= Codex Turicensis =

7th-century Greek manuscript of the Psalter

Codex Turicensis (T, Zurich, Municipal Library) is a 7th-century manuscript of the Psalter in Greek.

It contained originally 288 leaves; of these 223 remain. The text is written on purple dyed vellum in silver, gold or vermilion ink.

Like the Codex Veronensis (R) this manuscript is of Western origin. It was intended for Western use, as appears from the renderings of the Latin (Gallican) version which have been copied into the margins by a contemporary hand, and also from the liturgical divisions of the Psalter. The archetype, however, was a Psalter written for use in the East—a fact which is revealed by the survival in the copy of occasional traces of the Greek στάσεις

Konstantin von Tischendorf, who published the text in the fourth volume of his Nova Collectio (1869), ascribes the handwriting to the seventh century.

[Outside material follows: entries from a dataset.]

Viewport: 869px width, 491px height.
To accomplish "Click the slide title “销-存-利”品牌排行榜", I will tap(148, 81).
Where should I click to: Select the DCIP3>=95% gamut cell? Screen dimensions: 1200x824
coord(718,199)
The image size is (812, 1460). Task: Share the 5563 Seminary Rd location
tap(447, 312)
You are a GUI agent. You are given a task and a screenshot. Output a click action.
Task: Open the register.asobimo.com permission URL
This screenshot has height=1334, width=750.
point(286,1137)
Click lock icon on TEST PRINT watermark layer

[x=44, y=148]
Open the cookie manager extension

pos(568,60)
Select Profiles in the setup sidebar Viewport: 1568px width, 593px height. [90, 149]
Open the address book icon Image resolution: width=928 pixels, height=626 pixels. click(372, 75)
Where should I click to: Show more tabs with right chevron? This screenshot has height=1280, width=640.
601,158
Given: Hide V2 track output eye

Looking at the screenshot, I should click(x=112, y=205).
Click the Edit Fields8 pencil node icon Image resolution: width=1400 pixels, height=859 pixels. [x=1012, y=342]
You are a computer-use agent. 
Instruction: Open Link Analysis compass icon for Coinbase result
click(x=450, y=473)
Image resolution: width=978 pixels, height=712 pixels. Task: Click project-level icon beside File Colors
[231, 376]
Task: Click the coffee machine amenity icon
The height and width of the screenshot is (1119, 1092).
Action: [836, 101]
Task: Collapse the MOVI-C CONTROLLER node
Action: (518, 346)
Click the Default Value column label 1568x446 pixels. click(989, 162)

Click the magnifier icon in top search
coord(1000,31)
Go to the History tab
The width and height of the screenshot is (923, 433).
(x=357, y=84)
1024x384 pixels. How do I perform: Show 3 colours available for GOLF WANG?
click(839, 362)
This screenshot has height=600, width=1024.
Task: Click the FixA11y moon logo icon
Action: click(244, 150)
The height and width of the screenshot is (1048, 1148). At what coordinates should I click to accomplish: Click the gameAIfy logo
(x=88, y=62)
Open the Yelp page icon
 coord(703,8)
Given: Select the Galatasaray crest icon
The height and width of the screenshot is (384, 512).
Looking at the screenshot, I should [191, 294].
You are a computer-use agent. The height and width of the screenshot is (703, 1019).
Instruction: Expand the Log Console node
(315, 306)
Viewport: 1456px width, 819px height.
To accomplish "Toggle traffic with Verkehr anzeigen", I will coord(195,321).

The text of the Codex Turicensis agrees generally with that of the Codex Alexandrinus (A), and still more closely with the hand in Codex Sinaiticus (S, א).

The characters are written in silver, gold, or vermilion, according to where they belong to the body of the text, the headings and initial letters of the Psalms, or the marginal Latin readings.

The text now begins at Ps. 36. (37.) 1, and there are lacunae in the body of the manuscript which involves the loss of Pss. 30. 2—36. 20, 41. 6—43. 3, 48. 24—59. 3, 59. 9—10, 13—60. 1, 64. 12—71. 4, 92. 3—93. 7, 96. 12—97. 8.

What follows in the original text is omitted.